Wednesday.  A terrible and blustery day, high winds, hail and serious squalls.  Late afternoon, I'm reading, dogs are napping, the phone rings.  It's the UPS guy calling to tell me he's on his way but looking at his GPS map, it looks like my road is a dead end.  The question is, can he get out once he's at my house.  I'm sort of puzzled by this.  The UPS truck goes up and down the road day in and day out.

Ha.  Turns out, my treadmill is coming from some place in California and is being delivered in a semi. WTF?  I have a long, convoluted conversation with the dude, but I'm already getting a slightly sick feeling that he won't be able to make it to my door.  I tell him to call when he gets to my road and I'll meet him.

Twenty minutes later, just as he calls, the heavens open with a deluge that would have scared Noah. Incredible thunder, lightning, hail that fell like bullets and lashing winds. Seriously.  I wonder some days about timing and odds and the cruel humor of the gods.
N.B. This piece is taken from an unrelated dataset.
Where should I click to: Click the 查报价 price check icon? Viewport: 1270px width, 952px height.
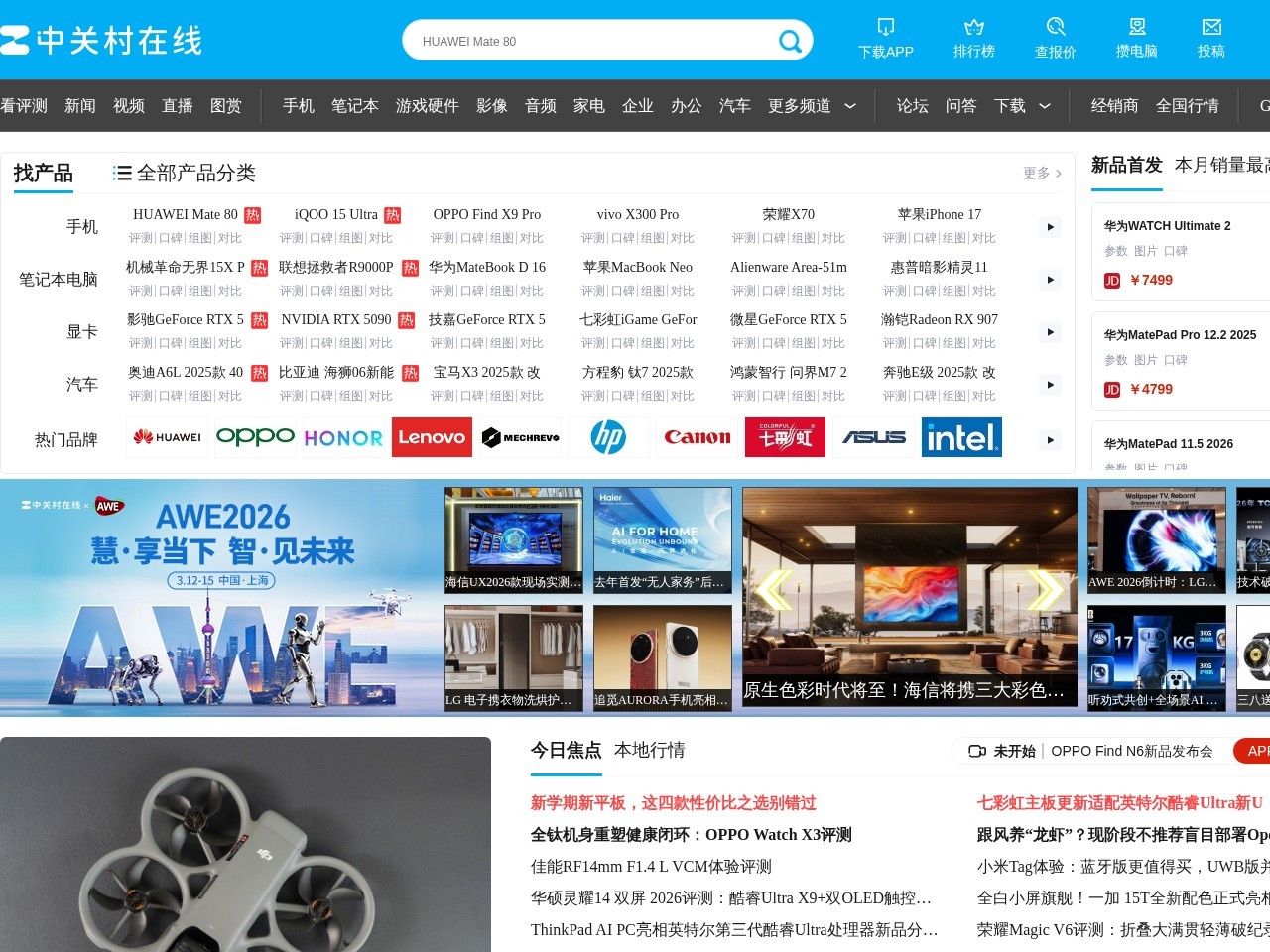point(1055,38)
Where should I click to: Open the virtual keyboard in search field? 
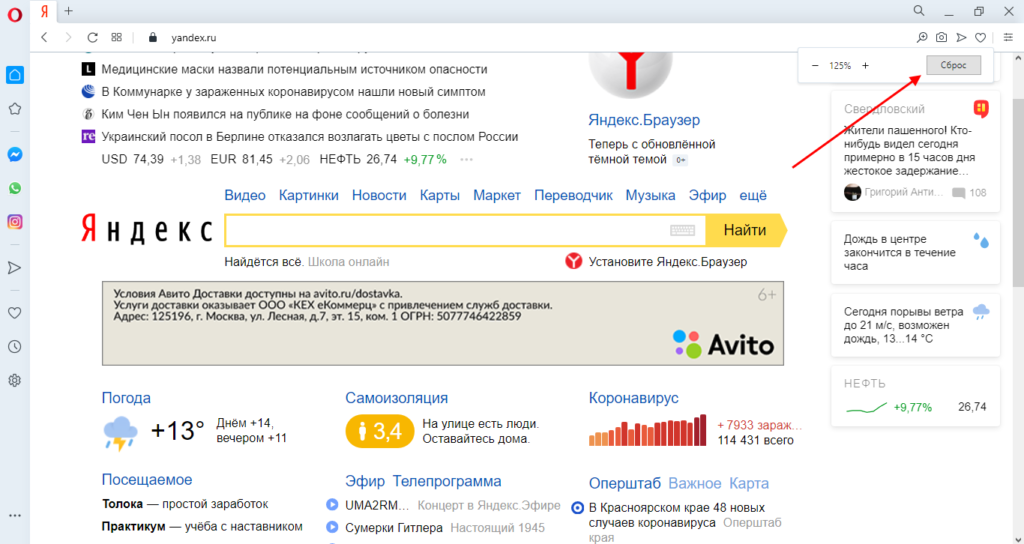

To make a long, bitterly miserable story short:  The guy is truly in a flaming semi-truck and there's no way he can turn around once he enters my mountain road.  We end up taking the treadmill totally out of the box (it wouldn't fit in my car otherwise) and between the two of us huffing and puffing, manage to get this 175-lb machine into the back of the Blazer. He starts to leave.  I ask him to take the cardboard and styro--which is blowing all over the frigging place--but he says he's not allowed to take the refuse.  Then I ask how I'm supposed to get the treadmill out of my car when I get home.  He shrugs, gets in his truck and drives off. Bugger bloody hell.

It's raining harder now, I'm soaked to the skin, hair plastered to my head, running down my face, and I have to hurry home, somehow unload the machine and dash back to load the huge pieces of cardboard and styro before I have to chase it all over the mountain.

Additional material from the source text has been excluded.